La fibrillazione atriale è un’aritmia cardiaca caratterizzata da un battito anomalo. Normalmente il ritmo sinusale, ovvero il ritmo del cuore, in condizioni di riposo viene percepito come regolare e la sua frequenza è di 60-80 battiti al minuto. Quando gli atri, le camere superiori del cuore, cominciano ad emettere un numero eccessivo di impulsi elettrici diretti ai ventricoli, il battito cardiaco risente di un’accelerazione e diventa irregolare. Questa situazione affatica il muscolo cardiaco, il cuore non è più in grado di inviare la giusta quantità di sangue e ossigeno in tutto il corpo e da ciò scaturiscono dei sintomi caratteristici.

L’aritmia comporta di per sé un impatto importante sulla qualità di vita dei pazienti e, in maniera più significativa, sul rischio di ictus, che aumenta da 2 a 17 volte rispetto alla popolazione normale.

In Italia questa patologia riguarda 1 milione di persone. In circa un terzo dei casi la fibrillazione atriale rimane asintomatica e non è diagnosticata. È indispensabile un’attenzione particolare, del medico di famiglia o del farmacista, che permetta di controllare la regolarità del battito cardiaco. Misurare la pressione arteriosa e sottoporsi periodicamente alla visita del proprio medico aiuta a diagnosticare l’aritmia. Quando si sospetta la fibrillazione atriale, è bene pianificare un esame specifico presso un cardiologo-aritmologo per una diagnosi certa, l’elettrocardiogramma.

A poche ore dall’insorgenza di un episodio di fibrillazione, è possibile somministrare farmaci che regolarizzino il ritmo cardiaco. Il medico potrebbe, inoltre, prescrivere farmaci per ridurre il numero degli episodi o per diminuire la frequenza del battito cardiaco. In caso di fibrillazione atriale, la terapia farmacologica è necessaria soprattutto per ridurre il rischio di coaguli nel sangue (trombi) e quindi di ictus.

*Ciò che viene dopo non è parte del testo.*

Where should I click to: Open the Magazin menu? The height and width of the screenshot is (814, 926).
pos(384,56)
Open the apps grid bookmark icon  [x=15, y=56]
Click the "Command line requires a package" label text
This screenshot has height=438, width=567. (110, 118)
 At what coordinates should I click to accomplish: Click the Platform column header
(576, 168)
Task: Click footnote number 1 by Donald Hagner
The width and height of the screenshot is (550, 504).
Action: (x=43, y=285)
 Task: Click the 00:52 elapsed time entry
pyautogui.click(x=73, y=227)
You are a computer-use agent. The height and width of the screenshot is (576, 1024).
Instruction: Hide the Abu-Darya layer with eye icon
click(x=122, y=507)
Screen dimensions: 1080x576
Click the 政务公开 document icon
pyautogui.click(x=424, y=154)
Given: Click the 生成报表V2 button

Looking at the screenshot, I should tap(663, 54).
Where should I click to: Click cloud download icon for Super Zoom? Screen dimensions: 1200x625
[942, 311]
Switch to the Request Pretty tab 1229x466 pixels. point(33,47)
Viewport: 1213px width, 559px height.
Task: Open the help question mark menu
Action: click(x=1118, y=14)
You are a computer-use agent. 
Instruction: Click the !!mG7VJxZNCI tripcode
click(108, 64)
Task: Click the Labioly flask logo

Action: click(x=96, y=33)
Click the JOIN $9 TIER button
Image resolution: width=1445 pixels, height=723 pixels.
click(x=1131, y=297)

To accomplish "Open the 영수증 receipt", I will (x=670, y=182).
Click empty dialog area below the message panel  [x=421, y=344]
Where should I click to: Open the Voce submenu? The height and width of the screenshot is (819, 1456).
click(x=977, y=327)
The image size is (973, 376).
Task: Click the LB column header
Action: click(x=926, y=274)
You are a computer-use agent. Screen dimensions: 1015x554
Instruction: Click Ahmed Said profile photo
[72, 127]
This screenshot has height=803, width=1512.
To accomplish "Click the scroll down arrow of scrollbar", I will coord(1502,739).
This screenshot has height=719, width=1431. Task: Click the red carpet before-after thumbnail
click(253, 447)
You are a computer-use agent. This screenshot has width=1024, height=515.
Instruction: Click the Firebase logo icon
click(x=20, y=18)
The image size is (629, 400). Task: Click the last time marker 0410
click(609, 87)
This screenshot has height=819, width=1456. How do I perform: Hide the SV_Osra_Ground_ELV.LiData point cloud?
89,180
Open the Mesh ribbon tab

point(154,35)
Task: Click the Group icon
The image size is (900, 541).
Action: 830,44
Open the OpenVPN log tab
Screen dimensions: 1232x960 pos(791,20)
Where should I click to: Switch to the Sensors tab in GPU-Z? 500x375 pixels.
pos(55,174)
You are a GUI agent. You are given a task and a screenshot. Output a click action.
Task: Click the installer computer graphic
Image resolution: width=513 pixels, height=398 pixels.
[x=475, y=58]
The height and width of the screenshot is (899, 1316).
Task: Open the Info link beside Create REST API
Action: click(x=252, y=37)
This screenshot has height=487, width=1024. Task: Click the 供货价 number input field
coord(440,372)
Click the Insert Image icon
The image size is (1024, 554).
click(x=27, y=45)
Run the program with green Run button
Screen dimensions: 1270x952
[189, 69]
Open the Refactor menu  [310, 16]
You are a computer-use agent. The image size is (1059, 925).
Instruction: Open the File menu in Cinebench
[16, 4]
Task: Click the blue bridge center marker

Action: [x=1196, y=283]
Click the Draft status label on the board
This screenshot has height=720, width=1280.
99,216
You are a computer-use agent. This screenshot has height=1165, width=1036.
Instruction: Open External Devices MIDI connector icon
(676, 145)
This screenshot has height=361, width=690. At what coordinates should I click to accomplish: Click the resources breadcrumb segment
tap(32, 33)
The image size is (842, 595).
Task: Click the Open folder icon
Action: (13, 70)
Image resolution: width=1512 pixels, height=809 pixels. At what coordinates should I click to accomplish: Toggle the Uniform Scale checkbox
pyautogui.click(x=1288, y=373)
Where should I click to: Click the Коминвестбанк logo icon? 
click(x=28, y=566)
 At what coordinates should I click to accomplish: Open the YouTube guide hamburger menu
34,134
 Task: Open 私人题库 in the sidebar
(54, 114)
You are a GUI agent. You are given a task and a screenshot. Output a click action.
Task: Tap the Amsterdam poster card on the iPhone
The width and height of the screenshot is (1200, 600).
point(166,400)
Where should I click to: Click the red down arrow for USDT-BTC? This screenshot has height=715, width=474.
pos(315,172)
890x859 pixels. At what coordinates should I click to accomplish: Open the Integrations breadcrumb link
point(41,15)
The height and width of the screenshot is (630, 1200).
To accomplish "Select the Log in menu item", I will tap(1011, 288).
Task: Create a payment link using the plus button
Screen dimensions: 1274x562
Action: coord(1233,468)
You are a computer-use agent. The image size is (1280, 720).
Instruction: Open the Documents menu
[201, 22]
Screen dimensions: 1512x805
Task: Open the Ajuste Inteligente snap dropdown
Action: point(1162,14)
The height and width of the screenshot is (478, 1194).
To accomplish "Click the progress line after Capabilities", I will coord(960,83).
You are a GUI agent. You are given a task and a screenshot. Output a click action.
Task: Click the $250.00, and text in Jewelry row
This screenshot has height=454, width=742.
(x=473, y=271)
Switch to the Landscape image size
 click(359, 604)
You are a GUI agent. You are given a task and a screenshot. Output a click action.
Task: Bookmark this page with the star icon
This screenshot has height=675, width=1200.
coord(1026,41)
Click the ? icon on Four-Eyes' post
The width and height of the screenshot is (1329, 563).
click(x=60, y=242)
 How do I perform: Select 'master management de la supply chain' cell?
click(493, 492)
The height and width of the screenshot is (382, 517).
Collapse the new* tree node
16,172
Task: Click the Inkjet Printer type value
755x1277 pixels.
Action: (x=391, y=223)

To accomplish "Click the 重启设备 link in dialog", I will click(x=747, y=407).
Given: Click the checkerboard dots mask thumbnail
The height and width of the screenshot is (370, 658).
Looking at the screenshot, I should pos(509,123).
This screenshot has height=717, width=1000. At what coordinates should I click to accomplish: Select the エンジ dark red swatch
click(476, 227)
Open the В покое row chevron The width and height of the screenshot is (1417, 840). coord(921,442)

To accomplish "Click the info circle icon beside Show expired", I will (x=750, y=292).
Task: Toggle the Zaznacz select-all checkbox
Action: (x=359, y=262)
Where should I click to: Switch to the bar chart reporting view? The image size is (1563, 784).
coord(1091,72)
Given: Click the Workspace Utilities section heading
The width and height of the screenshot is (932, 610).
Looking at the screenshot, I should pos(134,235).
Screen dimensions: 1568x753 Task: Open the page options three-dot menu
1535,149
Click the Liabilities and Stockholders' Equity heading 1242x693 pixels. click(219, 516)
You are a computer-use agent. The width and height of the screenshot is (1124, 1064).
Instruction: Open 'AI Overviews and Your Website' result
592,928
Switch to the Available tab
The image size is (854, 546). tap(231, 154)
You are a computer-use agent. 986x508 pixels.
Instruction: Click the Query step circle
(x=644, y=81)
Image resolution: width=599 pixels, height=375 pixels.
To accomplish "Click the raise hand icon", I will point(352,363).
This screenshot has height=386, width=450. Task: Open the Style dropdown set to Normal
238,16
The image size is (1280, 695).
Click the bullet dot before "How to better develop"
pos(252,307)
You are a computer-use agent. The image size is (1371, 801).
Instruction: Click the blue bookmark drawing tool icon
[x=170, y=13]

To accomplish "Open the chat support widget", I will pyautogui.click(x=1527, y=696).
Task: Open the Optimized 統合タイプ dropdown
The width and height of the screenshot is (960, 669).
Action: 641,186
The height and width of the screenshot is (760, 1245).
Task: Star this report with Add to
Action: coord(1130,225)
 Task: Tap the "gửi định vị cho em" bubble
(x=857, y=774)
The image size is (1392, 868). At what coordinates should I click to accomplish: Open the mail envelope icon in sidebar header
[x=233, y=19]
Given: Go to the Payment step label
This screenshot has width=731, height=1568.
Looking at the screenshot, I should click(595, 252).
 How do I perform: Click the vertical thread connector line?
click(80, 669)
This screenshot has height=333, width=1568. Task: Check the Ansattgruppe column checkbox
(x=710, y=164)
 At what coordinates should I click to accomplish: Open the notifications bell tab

L’ablazione transcatetere è indicata nei casi in cui i farmaci non abbiano effetto o per scelta del paziente. È una tecnica mini-invasiva, effettuata in anestesia locale e necessita da 1 a 2 giorni di ricovero ospedaliero. Questa metodica viene sempre più utilizzata per individuare e curare la parte di tessuto cardiaco causa dell’aritmia. Rappresenta una terapia spesso risolutiva.

In alcuni casi, soprattutto nelle persone ultraottantenni, la fibrillazione atriale è conseguenza di un’eccessiva bradicardia (battito cardiaco lento). In questi casi può essere necessario l’impianto di un pacemaker.

Per riportare il cuore al ritmo corretto può essere necessaria la cardioversione, una procedura che può essere eseguita sia attraverso la somministrazione di farmaci in ambiente ospedaliero che attraverso l’invio di scariche elettriche di bassa intensità al cuore.